Elections

On Night 2, CNN Plays Right into the RNC’s Hands

The Charlotte Convention Center is set for 2020 RNC delegates to gather in Charlotte, N.C., August 24, 2020. (Travis Dove/Reuters)
The GOP presents inspiring human-interest stories, and all CNN's sourpusses can do is complain.

The second night of the Republican National Convention (RNC) seemed destined for disaster. Before it had even started, there were fires to put out. On Tuesday afternoon, scheduled speaker Mary Ann Mendoza, whose son was killed in a car accident with a drunk illegal immigrant, retweeted a thread promoting the anti-Semitic “Protocols of the Elders of Zion” conspiracy theory. Unfortunately, this was not the first instance of Mendoza promoting such drivel. Thankfully, the RNC pulled Mendoza from its slate. Another speaker, Planned Parenthood clinic director turned pro-life activist Abby Johnson, had controversial comments in which she claimed police would be “smart” to be “more careful” around her biracial “brown son” than her white children reposted by Vice News. Johnson’s address went ahead as planned.

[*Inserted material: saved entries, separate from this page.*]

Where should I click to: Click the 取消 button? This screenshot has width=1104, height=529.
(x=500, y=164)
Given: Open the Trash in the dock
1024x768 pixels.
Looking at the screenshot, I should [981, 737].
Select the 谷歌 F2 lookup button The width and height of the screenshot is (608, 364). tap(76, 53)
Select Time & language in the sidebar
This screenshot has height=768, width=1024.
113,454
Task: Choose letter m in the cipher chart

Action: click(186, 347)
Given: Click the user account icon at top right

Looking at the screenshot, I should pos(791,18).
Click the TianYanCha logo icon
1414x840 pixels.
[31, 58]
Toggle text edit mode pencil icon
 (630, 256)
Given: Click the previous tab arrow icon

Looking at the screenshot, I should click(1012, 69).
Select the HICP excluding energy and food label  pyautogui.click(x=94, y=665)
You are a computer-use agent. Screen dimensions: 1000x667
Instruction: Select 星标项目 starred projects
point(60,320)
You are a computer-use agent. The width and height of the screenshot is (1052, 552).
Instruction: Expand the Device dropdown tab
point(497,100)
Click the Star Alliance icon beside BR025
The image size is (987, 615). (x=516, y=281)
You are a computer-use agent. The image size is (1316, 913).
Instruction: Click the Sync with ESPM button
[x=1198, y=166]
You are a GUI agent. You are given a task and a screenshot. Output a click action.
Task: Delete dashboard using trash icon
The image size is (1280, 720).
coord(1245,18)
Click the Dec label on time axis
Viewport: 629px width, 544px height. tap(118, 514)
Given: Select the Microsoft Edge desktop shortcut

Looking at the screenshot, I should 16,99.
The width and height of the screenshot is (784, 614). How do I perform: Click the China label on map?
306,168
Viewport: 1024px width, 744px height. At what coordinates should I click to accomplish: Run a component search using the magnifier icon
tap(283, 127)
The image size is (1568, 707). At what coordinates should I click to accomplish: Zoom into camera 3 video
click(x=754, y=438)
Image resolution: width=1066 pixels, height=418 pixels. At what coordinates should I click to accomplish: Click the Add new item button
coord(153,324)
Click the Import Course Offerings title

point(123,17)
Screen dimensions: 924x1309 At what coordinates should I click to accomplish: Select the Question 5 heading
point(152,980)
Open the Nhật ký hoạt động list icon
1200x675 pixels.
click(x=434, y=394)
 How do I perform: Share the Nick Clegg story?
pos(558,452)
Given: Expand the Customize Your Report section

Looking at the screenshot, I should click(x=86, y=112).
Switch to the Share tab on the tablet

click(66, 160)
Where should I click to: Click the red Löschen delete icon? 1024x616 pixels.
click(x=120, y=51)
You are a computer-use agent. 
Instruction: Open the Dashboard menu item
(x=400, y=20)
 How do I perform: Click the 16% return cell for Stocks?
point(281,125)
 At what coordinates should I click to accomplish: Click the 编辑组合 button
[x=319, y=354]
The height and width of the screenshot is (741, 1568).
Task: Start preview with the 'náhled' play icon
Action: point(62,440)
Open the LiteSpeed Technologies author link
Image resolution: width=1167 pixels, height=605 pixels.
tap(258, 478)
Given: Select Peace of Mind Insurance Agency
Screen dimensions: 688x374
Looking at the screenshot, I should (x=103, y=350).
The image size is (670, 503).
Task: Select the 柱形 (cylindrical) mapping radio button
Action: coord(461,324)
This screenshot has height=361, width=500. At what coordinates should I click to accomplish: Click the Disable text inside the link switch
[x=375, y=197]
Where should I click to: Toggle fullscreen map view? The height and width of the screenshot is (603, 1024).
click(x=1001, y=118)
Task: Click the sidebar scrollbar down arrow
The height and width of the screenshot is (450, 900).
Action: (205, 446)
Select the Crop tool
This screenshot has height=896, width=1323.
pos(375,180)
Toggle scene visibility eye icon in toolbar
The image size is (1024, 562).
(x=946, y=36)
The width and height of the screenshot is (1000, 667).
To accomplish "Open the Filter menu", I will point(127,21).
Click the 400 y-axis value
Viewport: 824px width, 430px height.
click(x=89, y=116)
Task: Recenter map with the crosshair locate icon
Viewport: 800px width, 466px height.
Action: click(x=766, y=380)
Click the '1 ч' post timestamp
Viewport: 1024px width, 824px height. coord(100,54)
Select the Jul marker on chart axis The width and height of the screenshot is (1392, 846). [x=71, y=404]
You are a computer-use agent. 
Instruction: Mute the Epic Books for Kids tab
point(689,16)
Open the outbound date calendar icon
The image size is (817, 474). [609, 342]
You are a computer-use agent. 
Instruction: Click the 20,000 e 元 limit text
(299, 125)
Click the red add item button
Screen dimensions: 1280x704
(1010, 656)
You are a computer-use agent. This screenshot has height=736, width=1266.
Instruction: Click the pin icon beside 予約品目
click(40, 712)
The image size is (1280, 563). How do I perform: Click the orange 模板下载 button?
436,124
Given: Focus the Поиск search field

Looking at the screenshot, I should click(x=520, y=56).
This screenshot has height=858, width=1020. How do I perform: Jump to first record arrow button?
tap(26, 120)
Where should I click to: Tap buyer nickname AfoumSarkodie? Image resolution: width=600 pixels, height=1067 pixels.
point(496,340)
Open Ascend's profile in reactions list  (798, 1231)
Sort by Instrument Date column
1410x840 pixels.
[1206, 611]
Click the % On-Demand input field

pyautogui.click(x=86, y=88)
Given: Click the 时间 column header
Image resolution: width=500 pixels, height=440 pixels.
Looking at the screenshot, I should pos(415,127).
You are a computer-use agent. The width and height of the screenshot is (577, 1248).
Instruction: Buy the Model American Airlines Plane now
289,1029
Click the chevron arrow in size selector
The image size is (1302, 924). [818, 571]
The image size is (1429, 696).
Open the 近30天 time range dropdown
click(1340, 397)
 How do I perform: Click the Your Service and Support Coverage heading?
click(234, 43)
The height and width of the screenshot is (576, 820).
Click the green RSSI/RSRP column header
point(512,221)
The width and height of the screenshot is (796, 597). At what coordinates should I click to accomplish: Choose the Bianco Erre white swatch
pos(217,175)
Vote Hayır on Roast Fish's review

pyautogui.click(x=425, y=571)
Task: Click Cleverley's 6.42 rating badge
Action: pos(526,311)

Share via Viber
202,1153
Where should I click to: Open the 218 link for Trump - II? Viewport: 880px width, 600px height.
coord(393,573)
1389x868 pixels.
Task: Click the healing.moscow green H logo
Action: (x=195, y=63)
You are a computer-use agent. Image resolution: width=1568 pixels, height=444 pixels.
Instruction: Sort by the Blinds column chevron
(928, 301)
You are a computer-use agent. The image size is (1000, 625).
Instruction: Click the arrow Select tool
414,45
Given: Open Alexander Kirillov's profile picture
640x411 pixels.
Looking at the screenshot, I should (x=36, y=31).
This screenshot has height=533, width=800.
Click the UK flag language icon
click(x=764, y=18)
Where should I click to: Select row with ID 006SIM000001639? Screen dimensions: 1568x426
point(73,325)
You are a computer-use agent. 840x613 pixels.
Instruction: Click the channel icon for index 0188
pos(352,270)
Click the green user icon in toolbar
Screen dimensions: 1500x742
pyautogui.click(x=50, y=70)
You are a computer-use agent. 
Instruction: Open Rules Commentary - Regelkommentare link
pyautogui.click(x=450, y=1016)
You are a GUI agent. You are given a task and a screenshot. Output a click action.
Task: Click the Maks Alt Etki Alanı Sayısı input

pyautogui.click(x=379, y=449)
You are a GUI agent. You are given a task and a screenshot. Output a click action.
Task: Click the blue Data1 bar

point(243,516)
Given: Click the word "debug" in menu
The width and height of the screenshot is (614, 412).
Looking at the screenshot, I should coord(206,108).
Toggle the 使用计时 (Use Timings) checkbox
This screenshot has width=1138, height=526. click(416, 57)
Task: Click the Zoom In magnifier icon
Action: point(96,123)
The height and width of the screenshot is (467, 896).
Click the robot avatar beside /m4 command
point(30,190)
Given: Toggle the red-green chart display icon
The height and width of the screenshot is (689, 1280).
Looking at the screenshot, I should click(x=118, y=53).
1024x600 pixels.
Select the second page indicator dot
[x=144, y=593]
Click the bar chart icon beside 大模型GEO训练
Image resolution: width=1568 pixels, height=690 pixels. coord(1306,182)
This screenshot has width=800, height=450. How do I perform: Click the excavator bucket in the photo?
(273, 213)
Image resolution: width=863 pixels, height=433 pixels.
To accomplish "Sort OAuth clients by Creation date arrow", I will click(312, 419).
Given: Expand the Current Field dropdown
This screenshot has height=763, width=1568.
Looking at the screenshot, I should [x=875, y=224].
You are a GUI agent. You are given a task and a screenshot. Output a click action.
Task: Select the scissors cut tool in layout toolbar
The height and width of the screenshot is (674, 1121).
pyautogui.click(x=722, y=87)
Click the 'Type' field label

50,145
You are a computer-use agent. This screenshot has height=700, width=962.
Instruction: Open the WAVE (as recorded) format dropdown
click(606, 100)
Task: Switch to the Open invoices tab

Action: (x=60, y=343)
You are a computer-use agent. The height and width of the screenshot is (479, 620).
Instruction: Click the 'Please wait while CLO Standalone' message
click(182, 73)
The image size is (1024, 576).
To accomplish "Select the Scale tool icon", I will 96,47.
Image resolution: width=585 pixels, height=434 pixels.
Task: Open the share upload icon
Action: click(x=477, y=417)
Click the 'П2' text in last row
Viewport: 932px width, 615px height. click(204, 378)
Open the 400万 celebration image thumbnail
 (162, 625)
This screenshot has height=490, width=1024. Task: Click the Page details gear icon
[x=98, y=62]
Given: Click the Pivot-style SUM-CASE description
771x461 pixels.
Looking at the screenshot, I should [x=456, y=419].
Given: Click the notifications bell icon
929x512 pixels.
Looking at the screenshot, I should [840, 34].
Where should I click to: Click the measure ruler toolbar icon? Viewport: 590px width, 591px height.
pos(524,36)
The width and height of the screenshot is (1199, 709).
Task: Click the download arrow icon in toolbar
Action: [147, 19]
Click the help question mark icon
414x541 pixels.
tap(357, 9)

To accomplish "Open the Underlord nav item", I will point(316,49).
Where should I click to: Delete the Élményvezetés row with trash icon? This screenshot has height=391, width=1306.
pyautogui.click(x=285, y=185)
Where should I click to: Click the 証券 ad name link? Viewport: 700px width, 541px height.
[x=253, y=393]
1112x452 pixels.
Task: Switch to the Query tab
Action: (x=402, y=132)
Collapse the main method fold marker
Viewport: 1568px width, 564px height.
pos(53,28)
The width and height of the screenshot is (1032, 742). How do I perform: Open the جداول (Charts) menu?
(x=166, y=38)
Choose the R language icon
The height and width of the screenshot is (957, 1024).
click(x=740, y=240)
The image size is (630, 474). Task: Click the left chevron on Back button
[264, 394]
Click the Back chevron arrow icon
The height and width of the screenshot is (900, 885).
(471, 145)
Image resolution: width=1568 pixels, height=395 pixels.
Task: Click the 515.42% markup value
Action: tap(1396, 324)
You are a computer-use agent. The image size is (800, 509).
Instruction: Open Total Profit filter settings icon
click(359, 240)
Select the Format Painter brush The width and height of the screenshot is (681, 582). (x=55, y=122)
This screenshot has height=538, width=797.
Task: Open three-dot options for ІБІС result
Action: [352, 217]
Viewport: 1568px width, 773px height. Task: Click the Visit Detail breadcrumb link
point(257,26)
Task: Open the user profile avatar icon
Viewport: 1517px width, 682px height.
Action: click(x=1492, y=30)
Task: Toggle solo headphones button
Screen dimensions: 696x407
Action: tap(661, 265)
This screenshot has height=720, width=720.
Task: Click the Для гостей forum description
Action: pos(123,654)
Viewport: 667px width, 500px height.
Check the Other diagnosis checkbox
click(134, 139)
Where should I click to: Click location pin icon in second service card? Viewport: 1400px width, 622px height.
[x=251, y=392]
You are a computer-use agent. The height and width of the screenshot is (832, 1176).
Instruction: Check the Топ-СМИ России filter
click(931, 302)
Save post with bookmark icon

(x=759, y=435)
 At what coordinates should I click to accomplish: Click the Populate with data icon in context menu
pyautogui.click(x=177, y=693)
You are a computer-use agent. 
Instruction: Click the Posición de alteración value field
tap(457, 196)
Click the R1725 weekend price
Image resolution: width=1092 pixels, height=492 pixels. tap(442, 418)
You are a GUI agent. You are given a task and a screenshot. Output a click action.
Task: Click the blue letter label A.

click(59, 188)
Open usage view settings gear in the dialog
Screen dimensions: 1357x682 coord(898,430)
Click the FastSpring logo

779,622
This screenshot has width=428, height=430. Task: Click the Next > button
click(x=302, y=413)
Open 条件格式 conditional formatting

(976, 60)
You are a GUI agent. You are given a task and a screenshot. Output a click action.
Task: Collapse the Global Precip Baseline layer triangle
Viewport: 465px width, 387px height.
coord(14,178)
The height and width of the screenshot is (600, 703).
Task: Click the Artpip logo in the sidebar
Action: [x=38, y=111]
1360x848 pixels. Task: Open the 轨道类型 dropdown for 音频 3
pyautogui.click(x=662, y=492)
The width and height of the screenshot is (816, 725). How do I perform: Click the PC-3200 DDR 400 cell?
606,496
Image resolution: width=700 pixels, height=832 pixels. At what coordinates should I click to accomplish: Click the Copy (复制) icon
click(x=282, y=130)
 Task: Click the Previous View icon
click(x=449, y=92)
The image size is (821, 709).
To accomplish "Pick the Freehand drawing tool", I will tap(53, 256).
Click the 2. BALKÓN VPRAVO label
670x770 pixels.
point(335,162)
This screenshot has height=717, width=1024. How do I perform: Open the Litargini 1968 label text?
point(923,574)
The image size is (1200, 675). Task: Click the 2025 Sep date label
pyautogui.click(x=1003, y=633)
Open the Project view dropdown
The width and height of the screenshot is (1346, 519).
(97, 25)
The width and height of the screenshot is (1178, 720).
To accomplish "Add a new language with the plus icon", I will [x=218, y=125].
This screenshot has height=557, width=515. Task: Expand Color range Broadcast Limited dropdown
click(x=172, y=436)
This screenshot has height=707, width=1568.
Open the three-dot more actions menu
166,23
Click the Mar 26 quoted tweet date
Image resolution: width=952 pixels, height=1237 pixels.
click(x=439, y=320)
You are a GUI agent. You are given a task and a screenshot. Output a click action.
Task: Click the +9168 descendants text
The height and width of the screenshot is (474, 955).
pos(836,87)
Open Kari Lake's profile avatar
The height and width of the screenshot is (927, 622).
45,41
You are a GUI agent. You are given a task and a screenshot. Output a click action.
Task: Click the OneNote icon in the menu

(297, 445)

To its credit, though, the RNC — with a little help from the folks over at CNN — more than salvaged the evening. Anticipating that commentators would end the pre-convention coverage with ominous sign-offs — Jake Tapper gravely warned of “norm erosion” — the RNC began with a cheery message and full-throated endorsement from the Vice President of the Navajo Nation. That was followed by the touching story of Jon Ponder, a felon who found Christ and reformed himself, and the FBI agent who arrested him. It culminated with President Trump giving Ponder a pardon, live on air. Anderson Cooper cut in afterwards looking troubled, repeatedly calling what had just transpired “unprecedented.” Van Jones concurred and lamented that the pardon was being used for political purposes.

But the optimism conveyed by most of the speakers outshined the concerns of the pundits. A smile was glued onto Tiffany Trump, the president’s younger daughter, while she gave a speech in which she declared: “The energy of change and opportunity is with us. God has blessed us with unstoppable spirit. His spirit, the American spirit. My dad has proven to be driven by that spirit. He has demonstrated his faith in his uncompromising heart and actions. My father has made me believe that America can truly be great again.”

Vice President Pence appeared in a video that featured a young boy with muscular dystrophy who has benefited from the “right-to-try” bill that passed in 2019, an autoworker whose job was saved by Trump’s negotiations with General Motors, and a woman whose small business was kept afloat by the Paycheck Protection Program. Pence, sans suit jacket, asked them all leading questions about how the Trump administration’s agenda has helped them, nodding knowingly and sympathetically as they answered.

Daniel Cameron, Kentucky’s Republican attorney general and the first black man to hold the position, gave a polished speech and, like Senator Tim Scott, invoked his ancestors who had been enslaved: pointing to himself as evidence of how far the country had come. Aside: We likely have not heard the last of Cameron, who won his race by 15 points and who will probably be the Republican favorite to run against incumbent Democratic governor Andy Beshear when Beshear’s term expires.

The cherry on top was the naturalization ceremony. No tut-tutting over norm-breaking was going to overshadow the smiles on the newly minted Americans’ faces, which were priceless. The diverse group of immigrants from India, Ghana, Lebanon, Sudan, and Bolivia were obviously overjoyed at becoming Americans in the presence of the president of the United States, and I suspect that most of those watching at home felt a similar elation.

Tapper, Anderson, and Jones are right, to a degree. That Secretary of State Mike Pompeo spoke at the convention was atypical, but he gave a boilerplate speech and that broken custom does not strike me as one especially close to American hearts — certainly not close enough for Tapper’s dramatic declaration at the end of the speech about “another norm” being “destroyed” to resonate with the public. And yes, Trump pardoned Ponder and presided over the naturalization ceremony to benefit his reelection campaign. But I’d be willing to bet that to the average viewer, the hand-wringing at CNN over it looked petty and small compared to the grandeur of the events themselves. Politicians pull off political stunts — it’s just what they do — and for my part I was just happy to watch a couple of uplifting moments play out.

Norms are an important facet of our political system, and few people have as little regard for them as President Trump; It’s worth criticizing him for that. But by treating a speech from a political ally, a naturalization ceremony, and a well-deserved presidential pardon as downright sinister, CNN — acting as a de facto arm of the Democratic National Committee — played right into the RNC’s surprisingly deft hands on Tuesday.

Isaac Schorr is a staff writer at Mediaite and a 2023–2024 Robert Novak Journalism Fellow at the Fund for American Studies.